The Knee, ISSN: 0968-0160, Vol: 17, Issue: 1, Page: 48-52

Factors associated with reduced early survival in the Oxford phase III medial unicompartment knee replacement

Bart M. Kuipers; Boudewijn J. Kollen; Peter C. Kaijser Bots; Bart J. Burger; Jos J.A.M. van Raay; Niek J.A. Tulp; Cees C.P.M. Verheyen
The aim of this study was to determine the prognostic value of preoperative patellofemoral osteoarthritis, BMI and age for implant survival of unicompartmental knee arthroplasty (UKA) performed in patients meeting strict admission criteria. The data and radiographs of 437 unilateral Oxford phase III procedures (Biomet, Bridgend, UK) were analysed. All procedures were carried out or supervised by 13 specialised knee surgeons in three different hospitals. The study group comprised 437 patients with a median follow of 2.6 years (0.1–7.9). The cumulative standard case survival rate at 5 years, when there were still 101 patients at risk, was 84.7% (CI-95%: 80.1–89.3%). Young age (< 60 years) was associated with a 2.2-fold increased adjusted risk of revision (CI: 1.08–4.43; p = 0.03). The preoperative presence of radiological features of patellofemoral osteoarthritis was associated with a 0.3-fold reduced adjusted risk of revision (CI: 0.11–0.89; p = 0.03). BMI > 30 kg/m 2, gender, the surgeon performing the operation (either as an individual or categorised by annual surgical UKA caseload, i.e., more or less than 10 UKAs) and the hospital in which surgery took place did not predict implant survival of UKA.

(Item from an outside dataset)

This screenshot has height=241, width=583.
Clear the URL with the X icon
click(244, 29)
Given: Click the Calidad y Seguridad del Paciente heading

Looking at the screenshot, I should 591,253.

We conclude that young patients (< 60 years) experience an increased early risk of revision for UKA when compared to older patients (> 60 years). Obesity (BMI > 30 kg/m 2) and preoperative patellofemoral osteoarthritis are not associated with a decreased implant survival and therefore should not be considered risk factors in this context.